Solitary plasmacytoma refers to a rare form of mature B-cell malignancy that can present either extraosseous i.e., solitary extramedullary plasmacytoma (SEP), or the more common type, intraosseous i.e., solitary bone plasmacytoma (SBP). According to the National Comprehensive Care Network, the primary treatment of solitary plasmacytoma is radiotherapy with 40-50 Gy to the involved field +/- surgery (if the patient is unstable or has symptoms indicative of neurological compression), or chemotherapy (if the patient has bulky disease defined as ≥5 cm or unresponsive to radiotherapy). This systematic review aimed to assess relapse predictors of solitary plasmacytoma following definitive treatment.

Methods

A systematic review was conducted in adherence to the PRISMA guidelines with a pre-specified study protocol registered on PROSPERO (CRD42023432422).
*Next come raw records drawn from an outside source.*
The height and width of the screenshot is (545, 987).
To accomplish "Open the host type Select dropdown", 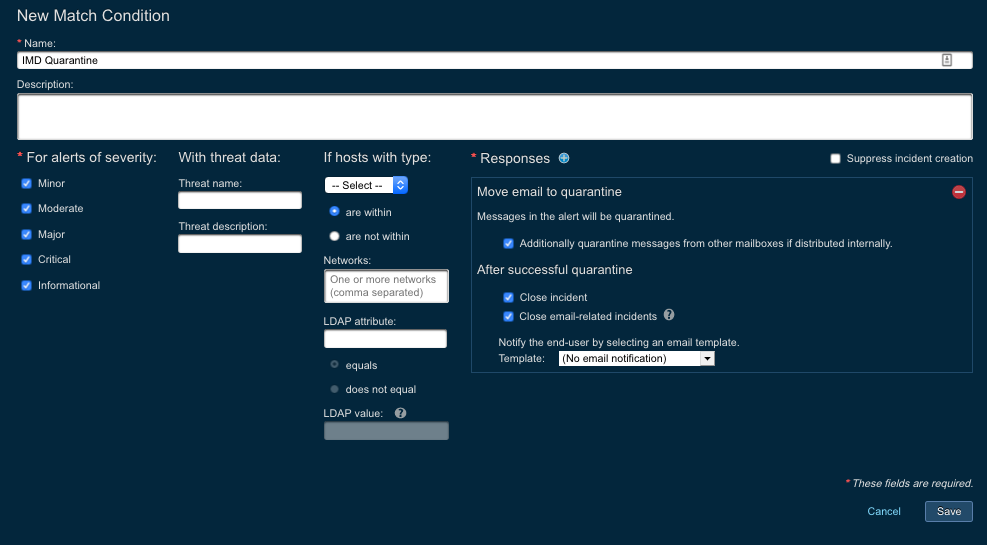I will coord(366,185).
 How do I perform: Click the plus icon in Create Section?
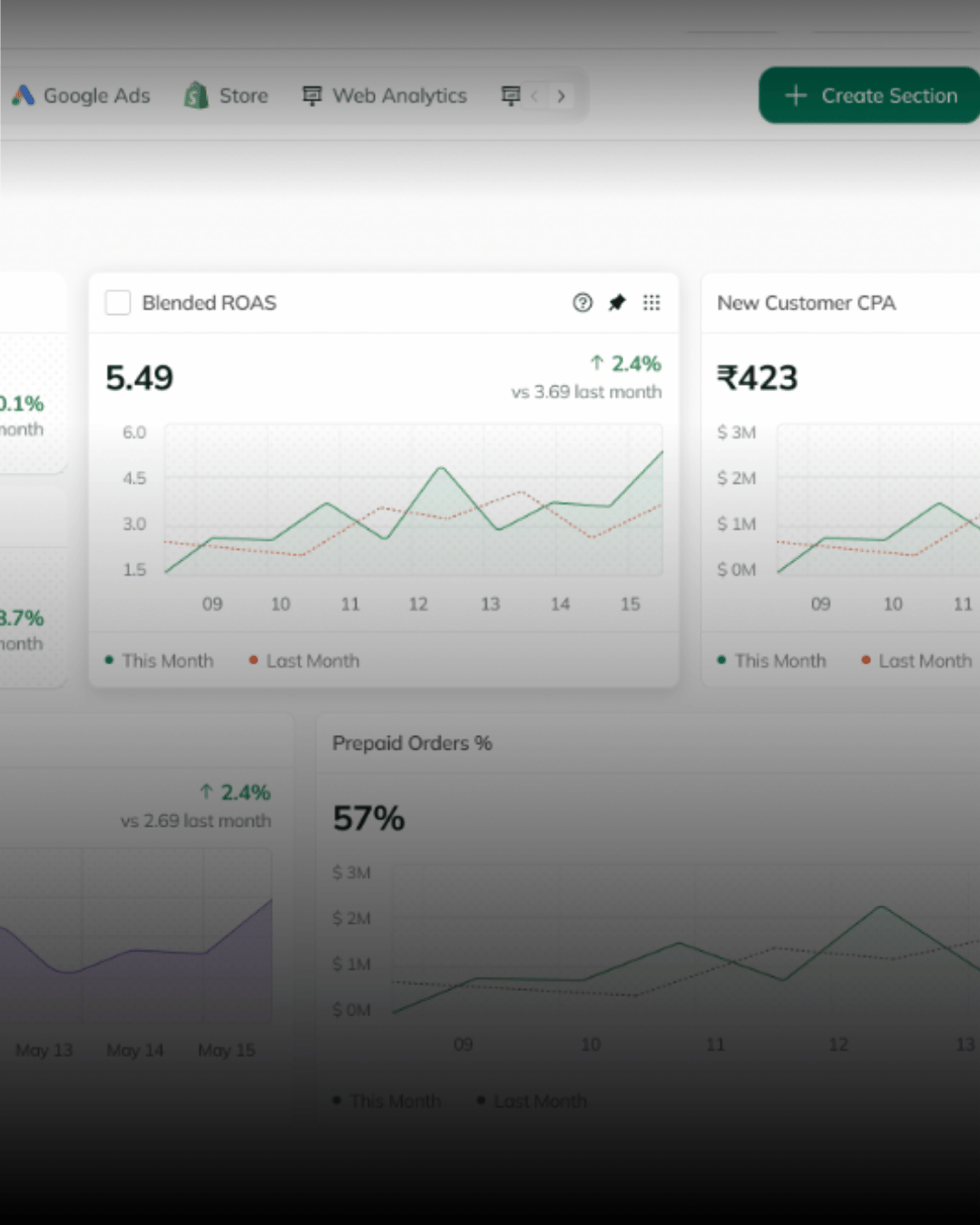click(x=796, y=95)
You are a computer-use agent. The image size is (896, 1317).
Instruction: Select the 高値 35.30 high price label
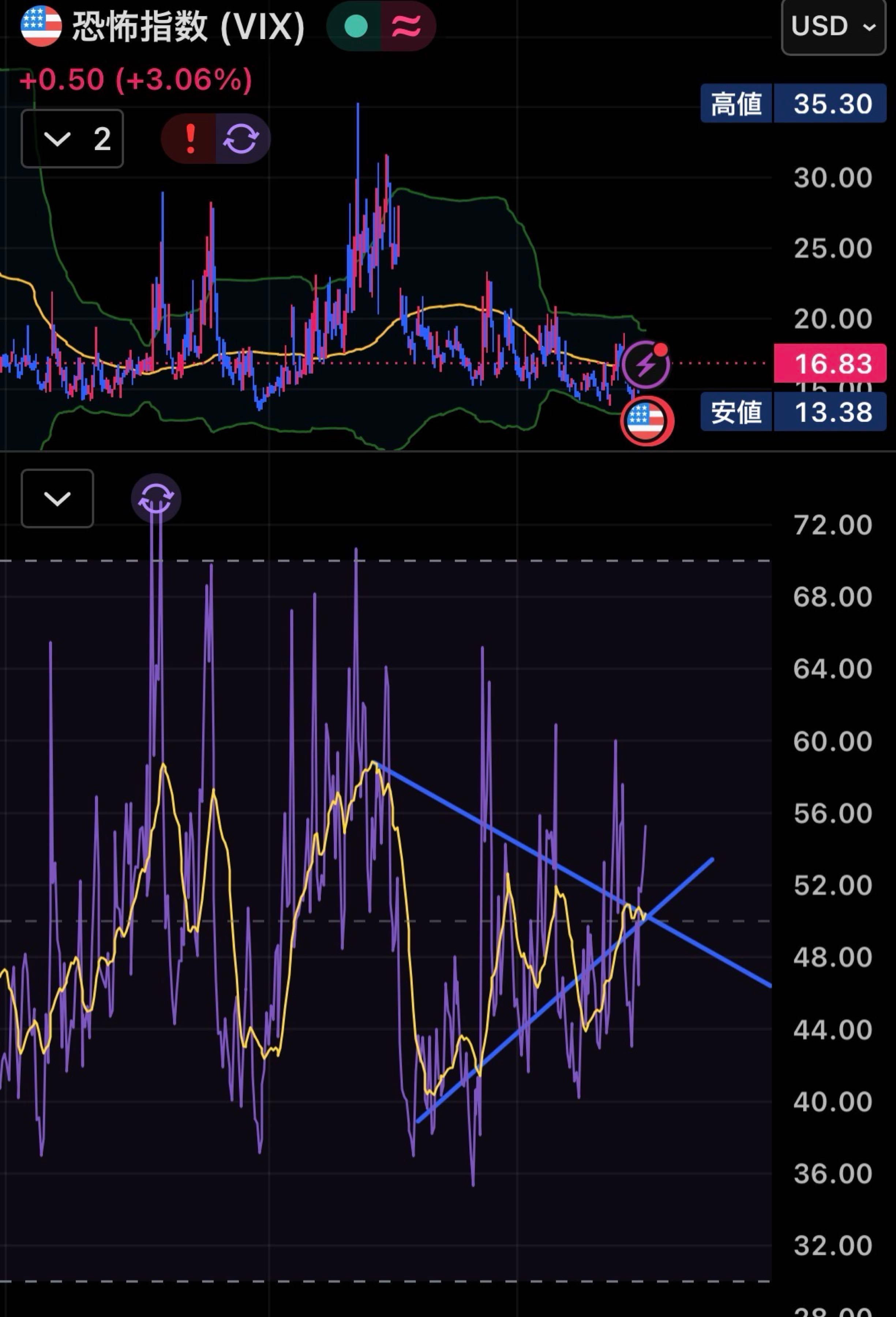click(793, 104)
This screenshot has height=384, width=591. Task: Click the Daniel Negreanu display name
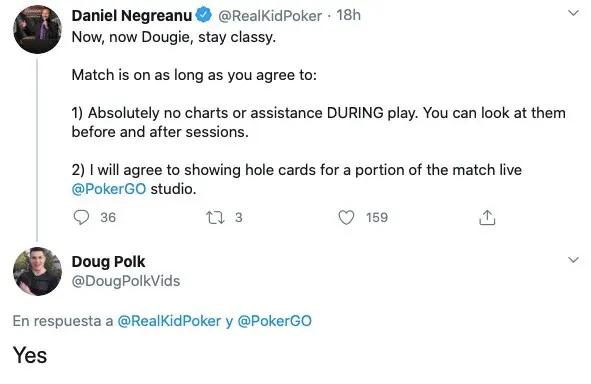(132, 15)
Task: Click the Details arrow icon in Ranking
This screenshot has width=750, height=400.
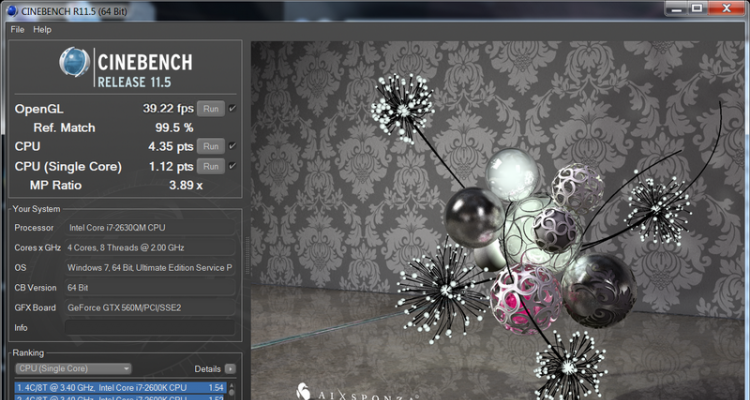Action: [230, 369]
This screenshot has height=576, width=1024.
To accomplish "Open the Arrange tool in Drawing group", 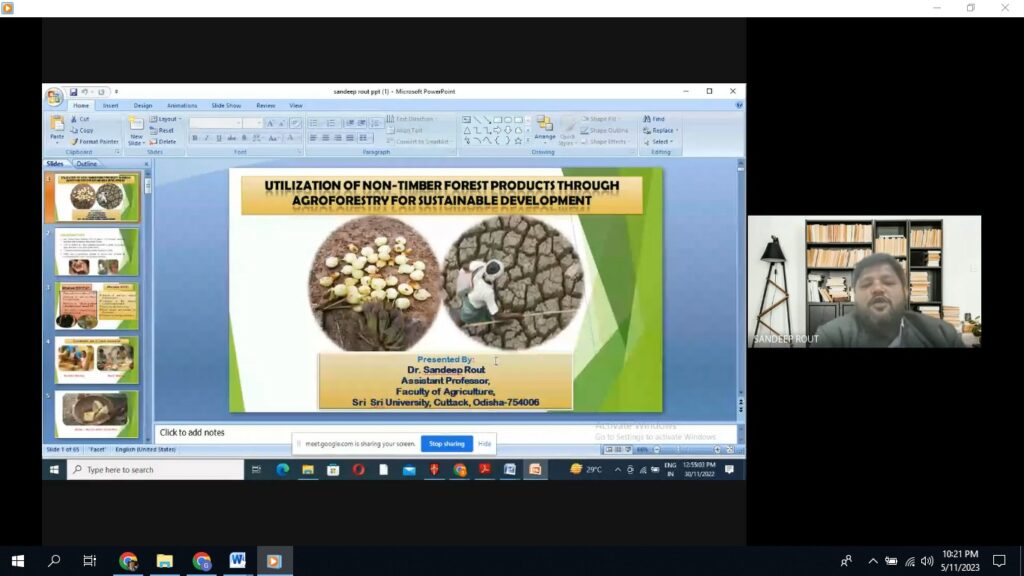I will [544, 128].

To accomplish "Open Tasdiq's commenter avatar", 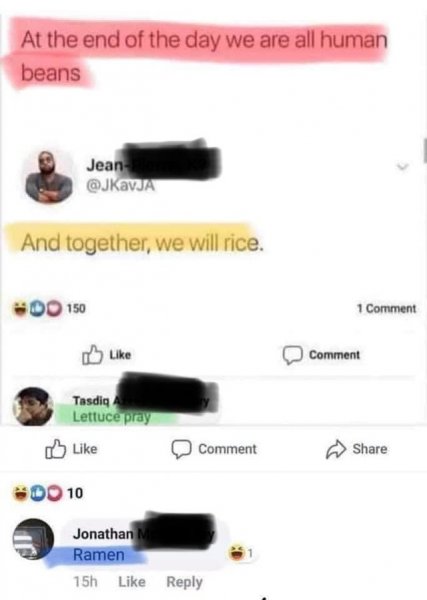I will pos(33,406).
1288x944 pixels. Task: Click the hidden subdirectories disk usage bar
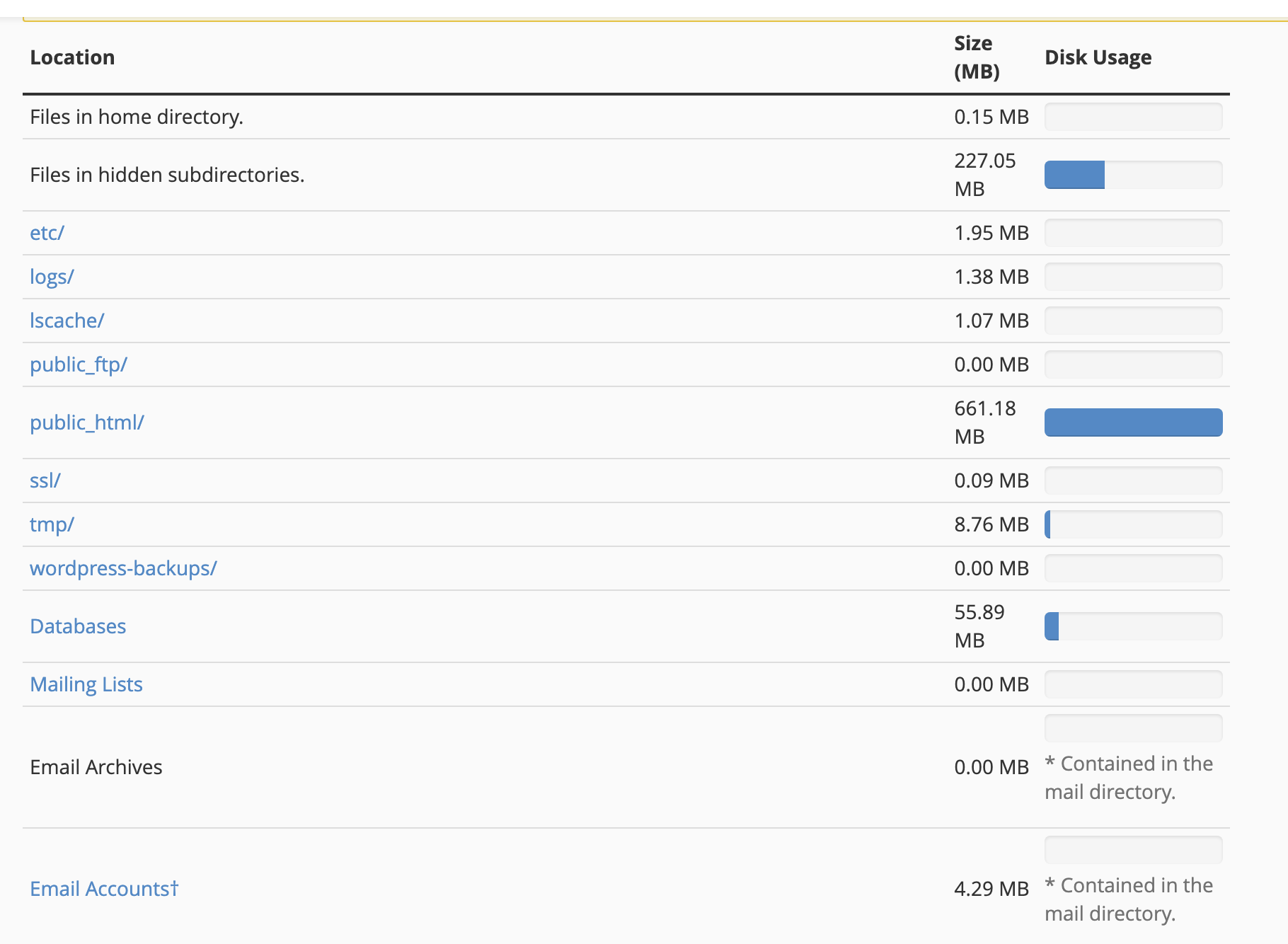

A literature search was performed utilizing Medline, ScienceDirect, Google Scholar, Cochrane, and Clinicaltrials.gov, on April 15, 2023. The MeSH terms “plasmacytoma”, “recurrence”, “relapse”, “prognosis”, and “treatment” were used. The inclusion criteria were defined as retrospective, randomized, or non-randomized controlled studies published in English that include patients with solitary plasmacytomas of any site, who received radiotherapy, chemotherapy, and/or surgery, and have outcomes of overall survival, progression-free/relapsed-free survival (PFS/RFS), and time to progression to multiple myeloma.

Results

After meeting the inclusion criteria, twenty-seven studies were included. Among 1412 patients,1034 (73%) SBP, 427 (30%) SEP, and 844 (60%) males were studied. Most articles were published in the USA (15%), followed by Italy (11%) and France (11%). Several overlapping predictors of relapse were observed (Table 1), with younger age (age <60) and tumor size <5 cm the most common significant better prognostic factors; mentioned in 10 (37%) and 7 (26%) studies, respectively. Interestingly, SBP tumor type was associated with worse prognosis in 3 (11%) studies, while SEP tumor type had mixed prognostic association; worse prognostic association in 4 (15%), and better in 3 (11%) studies. Less common negative prognostic indicators included immunoparesis at diagnosis, occult marrow disease, positive serum M protein, persistent M spike, positive serum B2 microglobulin, positive Bence Jones protein, and positive urinary monoclonal light chains. Radiotherapy exhibited a better prognosis alone, with surgery, and with chemotherapy. In addition, a higher radiation dose (>40 Gy) was associated with better prognosis, supported by another study that showed a worse prognosis with a lower radiation dose (<50 Gy). Four studies did not demonstrate a statistically significant prognostic factor.

Conclusion

Tumor size and age appear to be the most common significant prognostic indicators for solitary plasmacytoma when indexed to outcomes of OS, PFS, MMFS, and median time to MM progression. Several other prognostic indicators have been reported but require further research to ascertain their strength of association and possibly direct future screening and management.

Disclosures: No relevant conflicts of interest to declare.